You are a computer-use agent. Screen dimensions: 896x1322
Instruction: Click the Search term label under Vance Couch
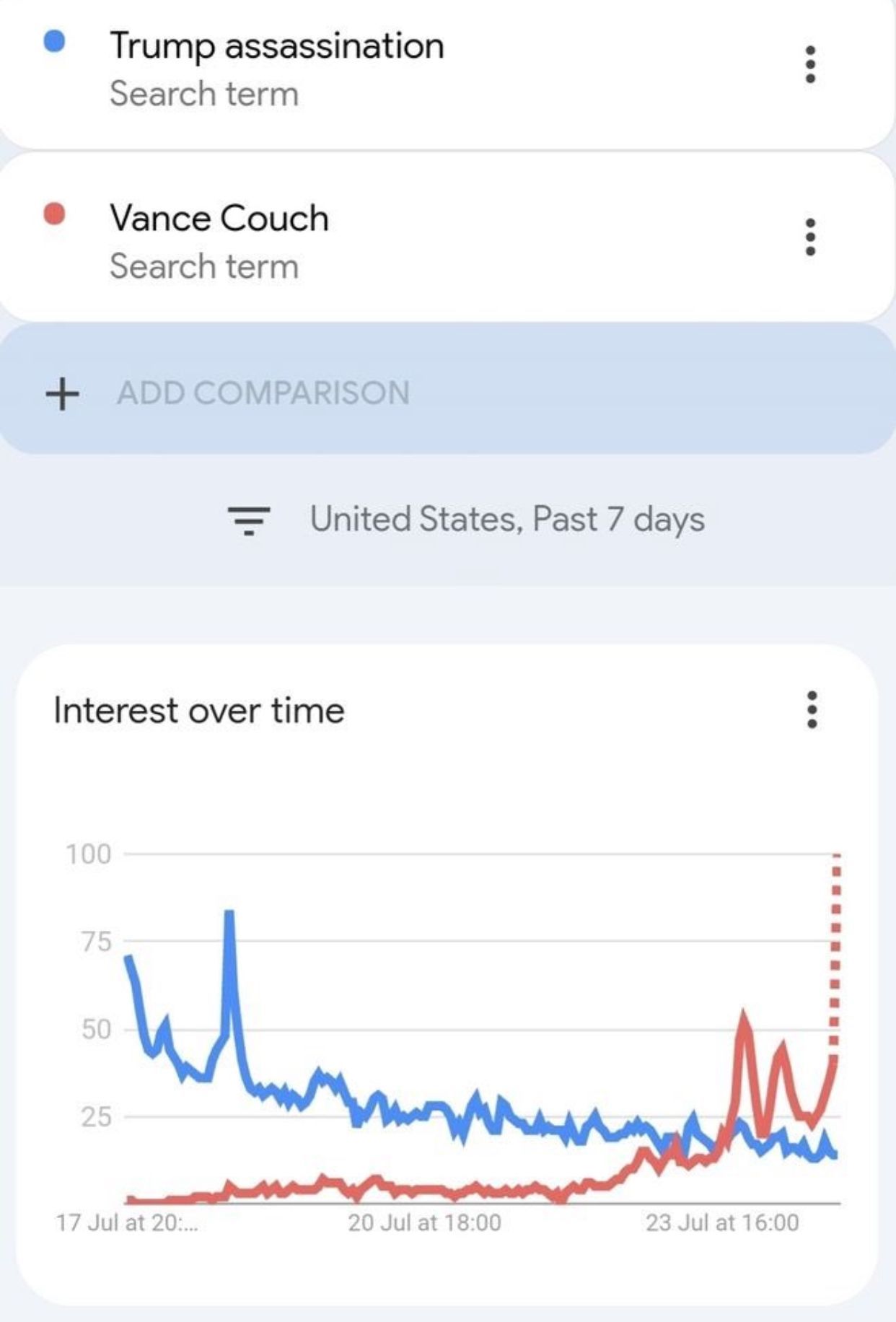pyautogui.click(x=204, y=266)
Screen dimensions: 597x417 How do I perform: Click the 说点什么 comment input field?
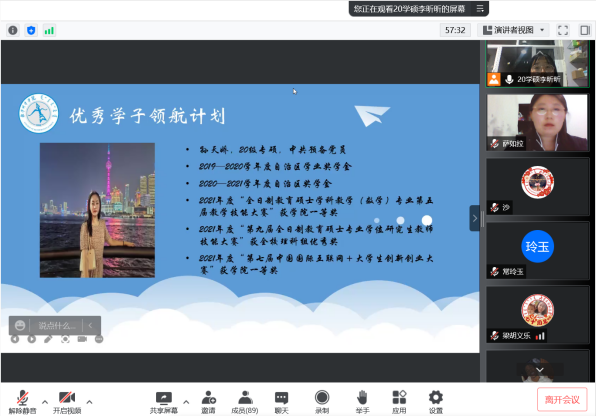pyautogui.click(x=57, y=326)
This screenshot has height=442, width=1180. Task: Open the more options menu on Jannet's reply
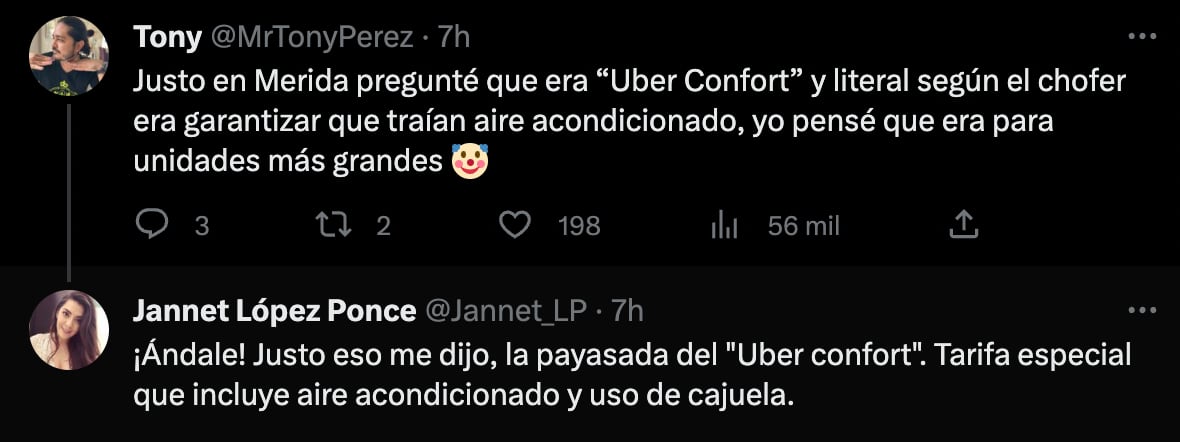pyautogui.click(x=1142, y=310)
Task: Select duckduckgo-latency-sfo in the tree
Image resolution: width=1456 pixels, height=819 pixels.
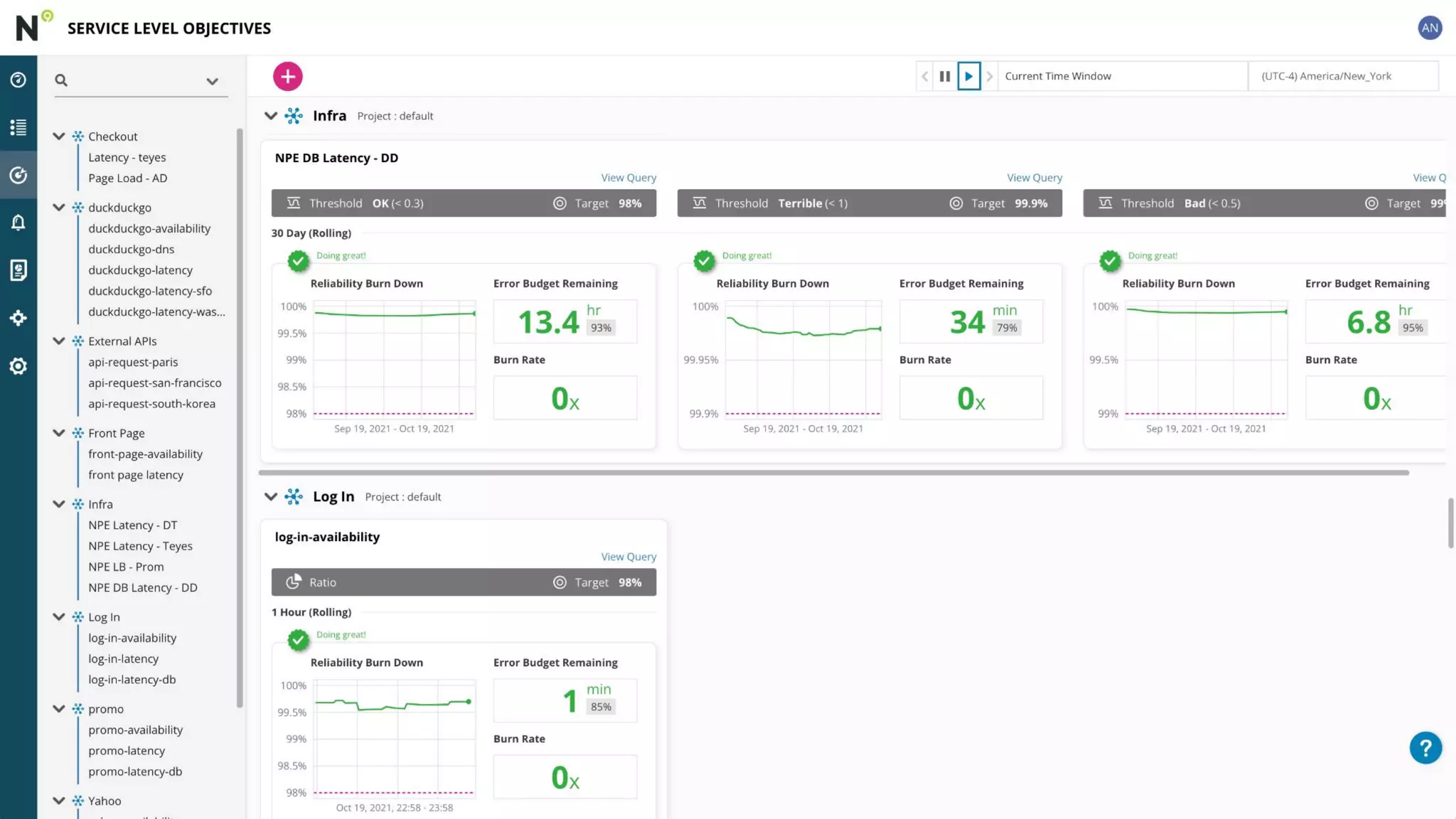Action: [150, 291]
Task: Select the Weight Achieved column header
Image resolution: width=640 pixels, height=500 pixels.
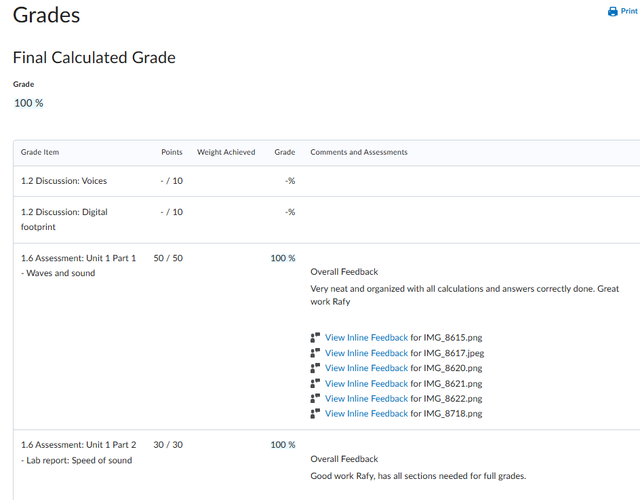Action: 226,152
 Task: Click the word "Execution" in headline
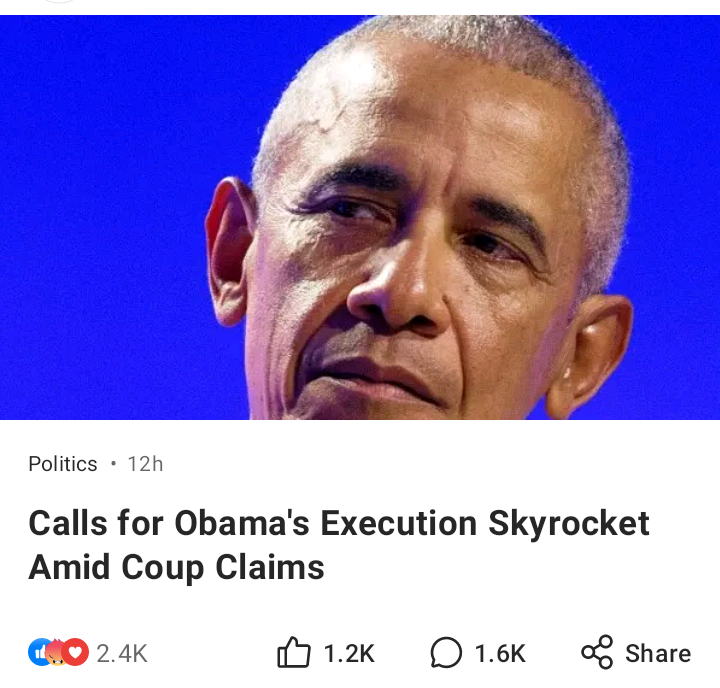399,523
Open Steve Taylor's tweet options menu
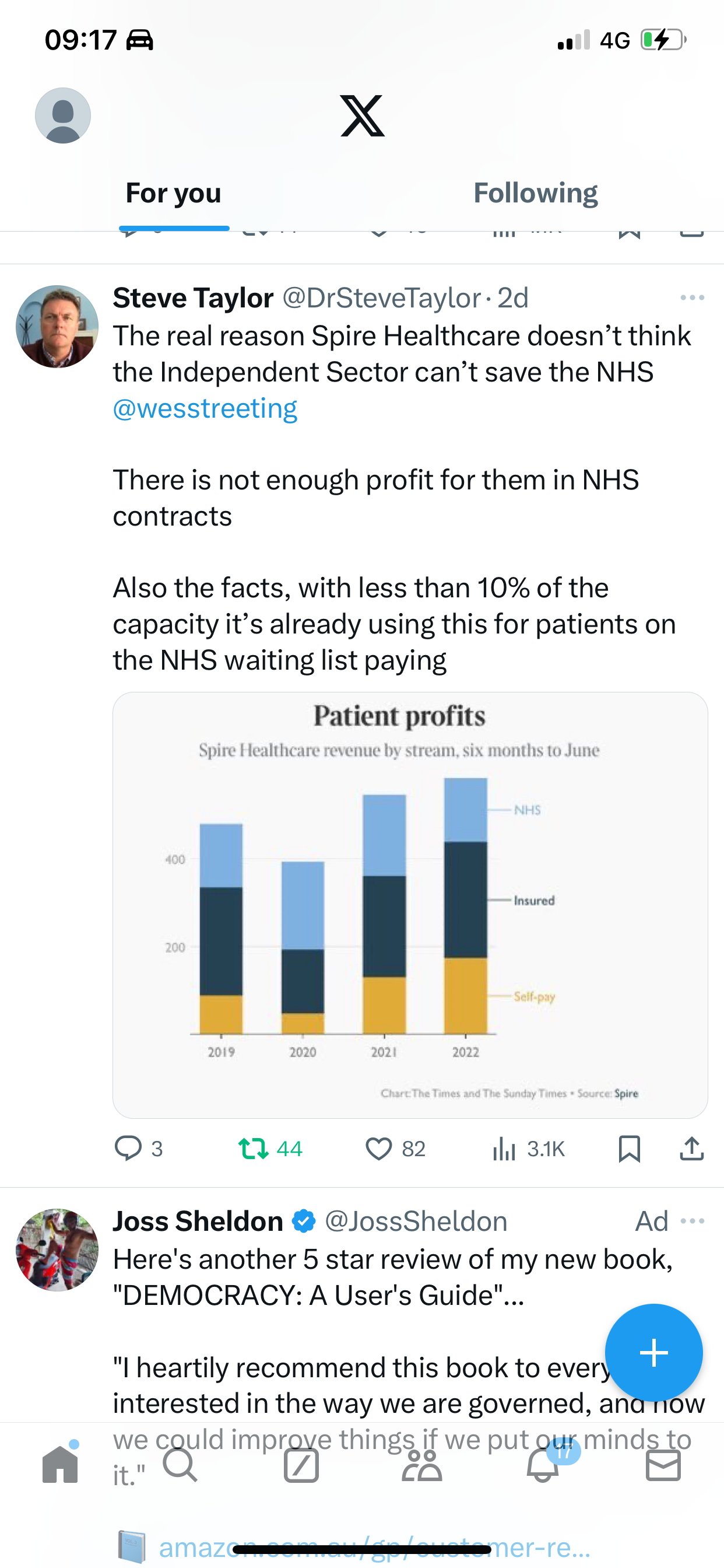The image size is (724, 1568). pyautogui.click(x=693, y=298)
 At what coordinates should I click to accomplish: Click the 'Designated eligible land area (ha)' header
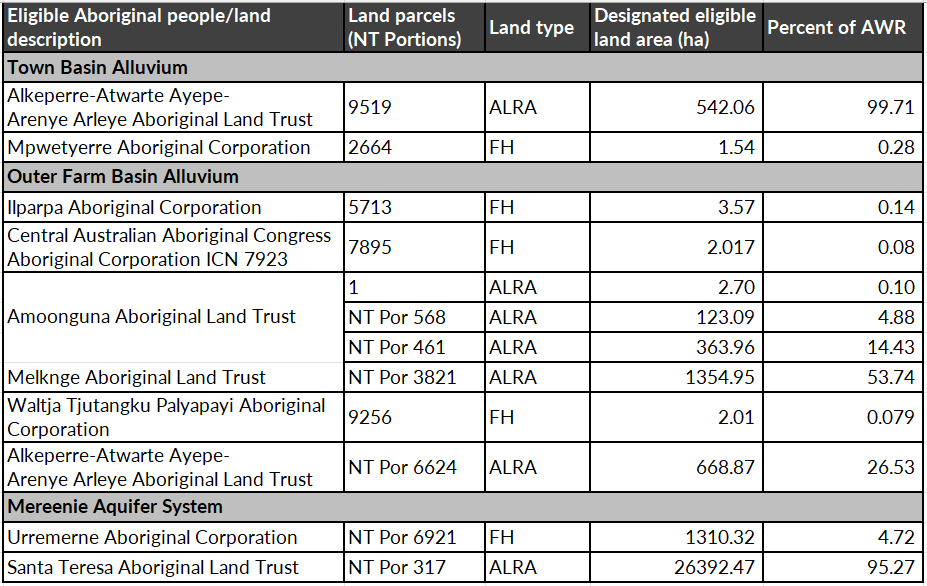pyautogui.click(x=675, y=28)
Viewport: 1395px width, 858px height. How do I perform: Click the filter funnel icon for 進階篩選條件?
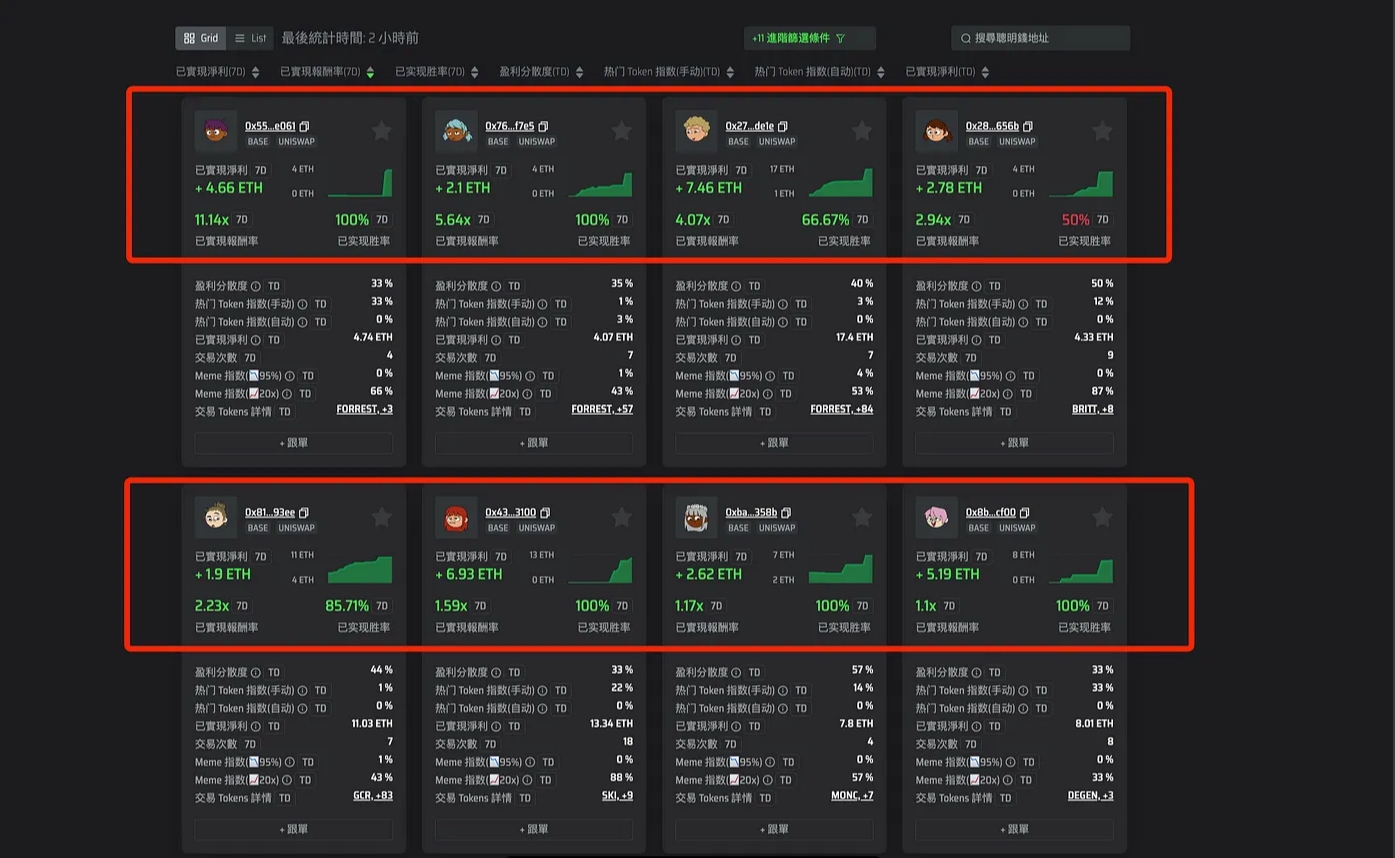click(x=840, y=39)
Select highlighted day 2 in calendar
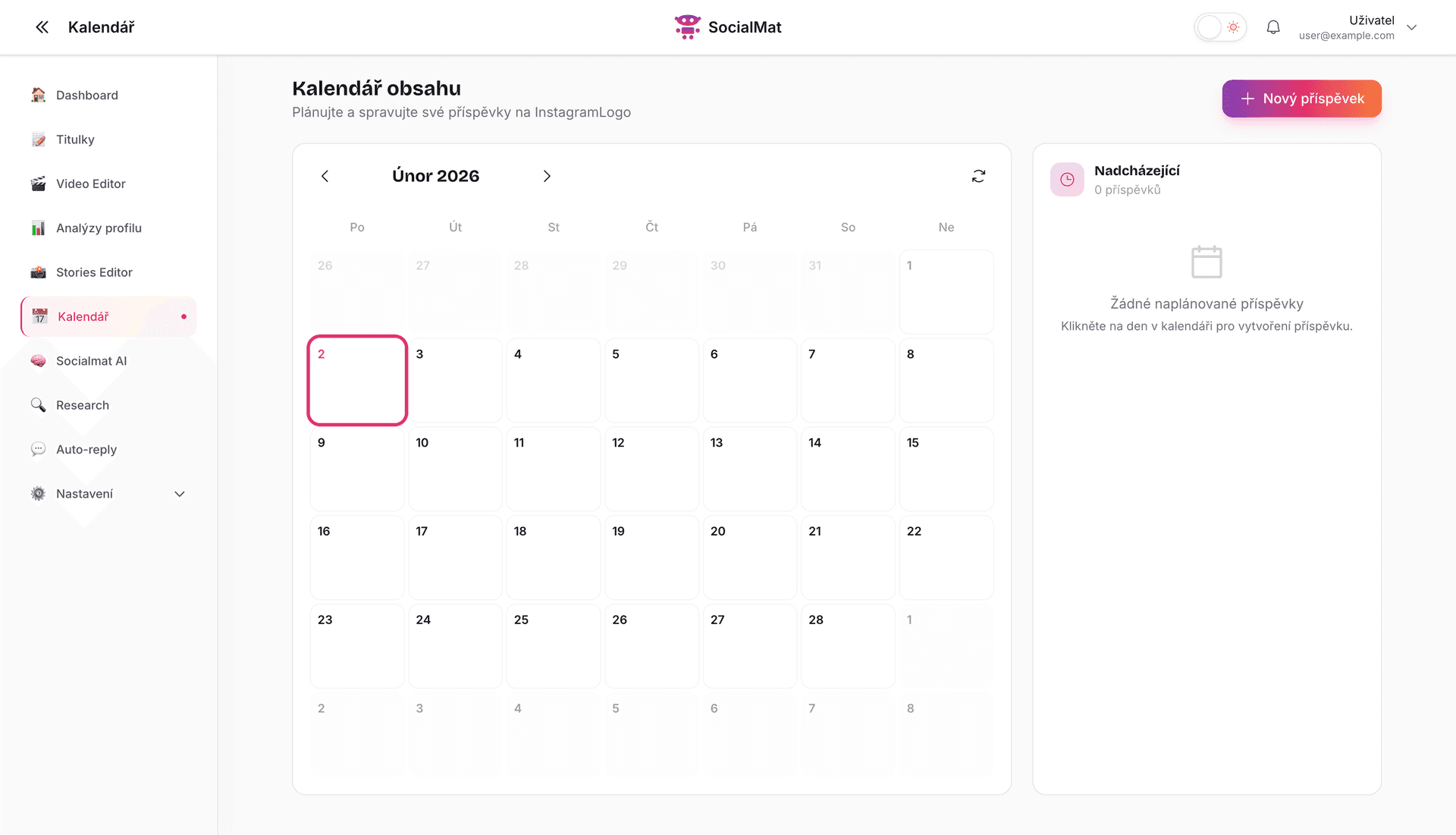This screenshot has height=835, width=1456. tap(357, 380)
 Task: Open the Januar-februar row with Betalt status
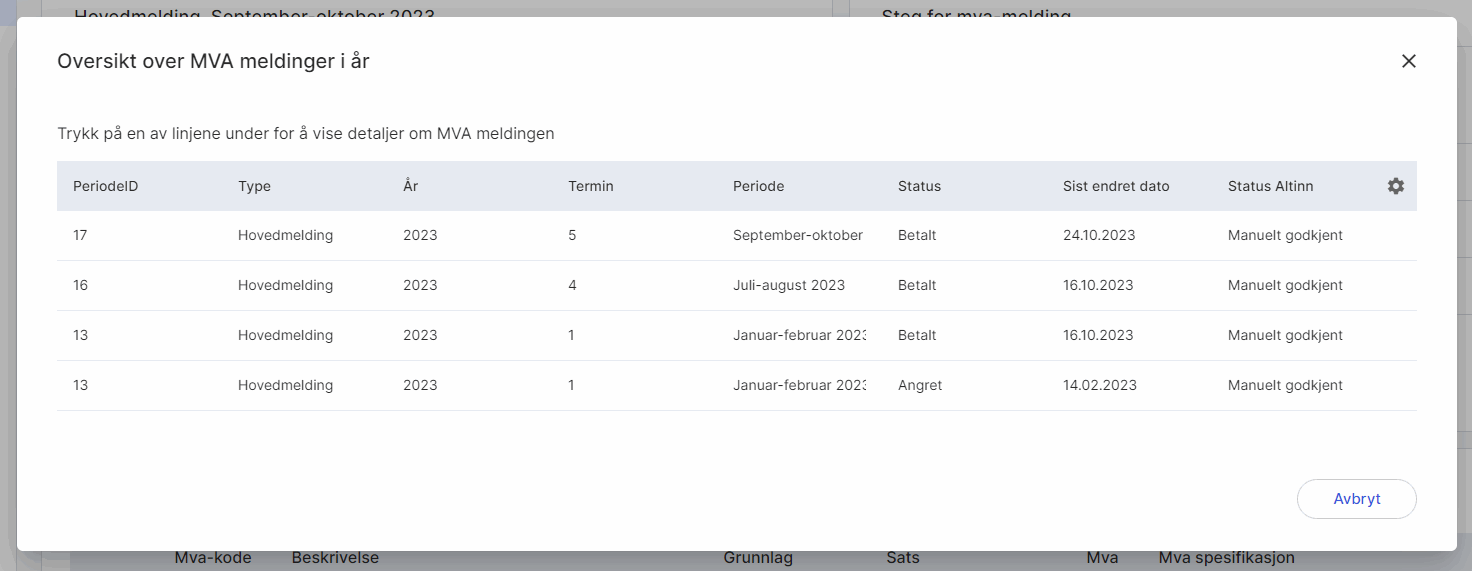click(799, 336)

▸ Task to carry out:
Filter the entries above, keeping each line that contains the string "pixels". Treat uppercase and lowercase as different.

▸ Solution:
Image resolution: width=1456 pixels, height=819 pixels.
Image resolution: width=640 pixels, height=500 pixels.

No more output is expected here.